YOUR ASSIGNMENT: Begin at the line with "Click the Events/Sec" and write out every line after it, exactly, through the last line below, adding nothing.
===== SUPPLIED MATERIAL =====
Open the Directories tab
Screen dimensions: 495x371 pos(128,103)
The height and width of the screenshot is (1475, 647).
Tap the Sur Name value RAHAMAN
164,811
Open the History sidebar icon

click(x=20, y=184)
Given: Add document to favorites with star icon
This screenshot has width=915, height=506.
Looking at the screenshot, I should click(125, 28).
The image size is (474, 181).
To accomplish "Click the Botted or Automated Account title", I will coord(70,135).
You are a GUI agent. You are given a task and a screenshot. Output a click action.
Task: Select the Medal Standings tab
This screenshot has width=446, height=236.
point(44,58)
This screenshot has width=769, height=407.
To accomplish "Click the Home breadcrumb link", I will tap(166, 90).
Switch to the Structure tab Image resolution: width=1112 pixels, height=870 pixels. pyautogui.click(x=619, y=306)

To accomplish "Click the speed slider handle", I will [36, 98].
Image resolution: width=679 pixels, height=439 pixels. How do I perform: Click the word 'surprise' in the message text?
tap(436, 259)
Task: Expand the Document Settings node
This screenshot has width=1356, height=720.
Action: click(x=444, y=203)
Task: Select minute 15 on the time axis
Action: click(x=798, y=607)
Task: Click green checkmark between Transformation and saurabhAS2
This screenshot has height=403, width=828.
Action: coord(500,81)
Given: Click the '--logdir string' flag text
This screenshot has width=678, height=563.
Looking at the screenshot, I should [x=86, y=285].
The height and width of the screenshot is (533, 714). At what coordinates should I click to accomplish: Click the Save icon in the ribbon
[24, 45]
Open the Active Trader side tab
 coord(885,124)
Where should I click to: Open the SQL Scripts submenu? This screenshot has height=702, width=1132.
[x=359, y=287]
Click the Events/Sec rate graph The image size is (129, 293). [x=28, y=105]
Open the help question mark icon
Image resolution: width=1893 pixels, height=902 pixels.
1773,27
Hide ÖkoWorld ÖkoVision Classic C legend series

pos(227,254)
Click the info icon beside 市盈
=====
WRITTEN RESPONSE:
Click the Events/Sec rate graph The image size is (129, 293). [x=28, y=105]
Open the help question mark icon
Image resolution: width=1893 pixels, height=902 pixels.
1773,27
Hide ÖkoWorld ÖkoVision Classic C legend series

pos(227,254)
Click the info icon beside 市盈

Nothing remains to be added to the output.